Unified memory #5898

ClericerQ · 2024-04-21T09:58:18Z

ClericerQ
Apr 21, 2024

Hey everyone,

Is there an integrated way to use Unified Memory to share system RAM with the graphics card for loading larger models (NVIDIA Cuda)? I'm aware that this might reduce performance, but the alternative—using the CPU—is not an option. With the CPU, I get only 1-3 tokens/s, compared to 30 tokens/s normally. Even if Unified Memory reduces it to 10 tokens/s, it's still much faster than using the CPU.

viperwasp · 2024-04-21T16:00:04Z

viperwasp
Apr 21, 2024

I believe so. In fact is that not what BLAS is? Run a GGUF model on llama.cpp as Model Loader. Make sure you also toggle on Tensorcores if applicable. Set n-gpu-layers so somewhere around 10-25 I usually find depending on the model in question. It will load into your GPU memory and then offload into system RAM/CPU. I suggest never letting your Video Memory get more than 98% full. Try to aim for 90-93% while the model is running and generating a response. If it gets to 99% or 100% it can freeze etc. If that happens lower n-gpu-layers by 1 until it never maxes out video memory etc.

It's a lot slower than GPU only but I can run 70B on my 4080 still only at about 2K context.
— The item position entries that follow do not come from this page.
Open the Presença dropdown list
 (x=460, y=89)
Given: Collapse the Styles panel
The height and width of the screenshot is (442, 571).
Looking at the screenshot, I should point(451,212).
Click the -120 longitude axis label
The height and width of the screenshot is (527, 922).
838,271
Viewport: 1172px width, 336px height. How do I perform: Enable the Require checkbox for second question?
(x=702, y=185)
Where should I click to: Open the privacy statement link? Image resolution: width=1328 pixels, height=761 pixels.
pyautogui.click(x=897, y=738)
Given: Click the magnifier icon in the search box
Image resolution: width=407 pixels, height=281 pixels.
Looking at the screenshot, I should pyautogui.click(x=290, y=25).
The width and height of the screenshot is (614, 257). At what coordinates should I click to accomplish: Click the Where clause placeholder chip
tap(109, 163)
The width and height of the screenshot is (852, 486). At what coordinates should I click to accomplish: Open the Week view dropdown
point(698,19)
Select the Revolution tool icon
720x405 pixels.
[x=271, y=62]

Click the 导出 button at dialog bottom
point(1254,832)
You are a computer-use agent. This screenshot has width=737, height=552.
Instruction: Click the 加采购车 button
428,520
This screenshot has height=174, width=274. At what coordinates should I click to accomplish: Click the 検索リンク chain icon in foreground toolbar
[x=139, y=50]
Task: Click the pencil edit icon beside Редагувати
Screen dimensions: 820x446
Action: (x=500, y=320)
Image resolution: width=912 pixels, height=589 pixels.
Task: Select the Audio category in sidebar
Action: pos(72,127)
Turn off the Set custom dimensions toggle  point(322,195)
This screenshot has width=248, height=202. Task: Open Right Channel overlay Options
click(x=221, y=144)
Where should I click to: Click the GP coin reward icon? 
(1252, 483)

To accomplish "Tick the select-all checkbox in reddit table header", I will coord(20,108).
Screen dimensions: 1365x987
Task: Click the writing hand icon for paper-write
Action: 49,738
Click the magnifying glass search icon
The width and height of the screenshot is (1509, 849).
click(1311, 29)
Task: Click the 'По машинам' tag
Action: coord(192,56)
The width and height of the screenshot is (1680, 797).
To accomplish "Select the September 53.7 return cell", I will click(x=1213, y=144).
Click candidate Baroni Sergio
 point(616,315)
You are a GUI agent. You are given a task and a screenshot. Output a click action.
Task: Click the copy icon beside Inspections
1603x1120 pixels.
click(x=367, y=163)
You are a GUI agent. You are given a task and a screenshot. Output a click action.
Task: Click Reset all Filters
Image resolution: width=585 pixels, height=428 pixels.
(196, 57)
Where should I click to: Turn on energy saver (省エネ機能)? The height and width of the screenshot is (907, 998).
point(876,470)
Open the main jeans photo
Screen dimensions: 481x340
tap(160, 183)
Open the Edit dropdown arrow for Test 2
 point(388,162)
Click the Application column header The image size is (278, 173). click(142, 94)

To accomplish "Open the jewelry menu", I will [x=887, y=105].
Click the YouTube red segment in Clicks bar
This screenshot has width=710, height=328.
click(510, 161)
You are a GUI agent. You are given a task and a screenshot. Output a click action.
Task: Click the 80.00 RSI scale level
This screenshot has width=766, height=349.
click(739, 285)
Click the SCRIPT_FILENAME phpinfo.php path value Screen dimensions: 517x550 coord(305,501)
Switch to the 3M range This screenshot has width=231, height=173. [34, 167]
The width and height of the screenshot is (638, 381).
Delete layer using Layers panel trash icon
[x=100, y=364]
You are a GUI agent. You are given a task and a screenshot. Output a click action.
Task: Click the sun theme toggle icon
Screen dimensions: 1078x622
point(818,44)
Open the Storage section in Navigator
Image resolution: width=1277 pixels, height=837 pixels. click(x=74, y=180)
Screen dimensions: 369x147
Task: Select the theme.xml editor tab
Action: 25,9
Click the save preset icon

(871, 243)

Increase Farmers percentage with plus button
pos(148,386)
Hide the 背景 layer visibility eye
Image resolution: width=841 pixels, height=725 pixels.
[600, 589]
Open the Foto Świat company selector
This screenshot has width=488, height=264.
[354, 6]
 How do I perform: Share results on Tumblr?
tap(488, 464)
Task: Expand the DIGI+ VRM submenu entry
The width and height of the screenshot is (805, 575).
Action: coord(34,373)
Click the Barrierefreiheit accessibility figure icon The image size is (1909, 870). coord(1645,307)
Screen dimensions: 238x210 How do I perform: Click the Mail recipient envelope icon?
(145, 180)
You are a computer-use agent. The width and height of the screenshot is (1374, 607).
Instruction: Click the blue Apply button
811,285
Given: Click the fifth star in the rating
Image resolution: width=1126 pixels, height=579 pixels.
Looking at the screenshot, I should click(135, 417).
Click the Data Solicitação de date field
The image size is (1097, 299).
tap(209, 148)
Maybe 4k? And on smaller models I can enjoy 8-32K context.

Now for how to set this all up? It may be a bit complicated. I don't know how much the auto installer does these days but even a year ago I had to do most of it manually. Guides here or there for it in these Discussions. You likely have to install other programs and I think you must have nvidia GPU too.

1 reply

viperwasp Apr 21, 2024

#2774
Here this may not be the only link you need to read. But it at least will expose you to some of what you need to do etc. It may have changed. You need the correct versions for Visual Studios, Nvidia Toolkit. Find a guide that goes though that. If anyone who is a pro is reading this and some of it is pointless now. Maybe automated into the initial installer. Just let us know. lol Blas still works for me I've not had to set this up on a new PC.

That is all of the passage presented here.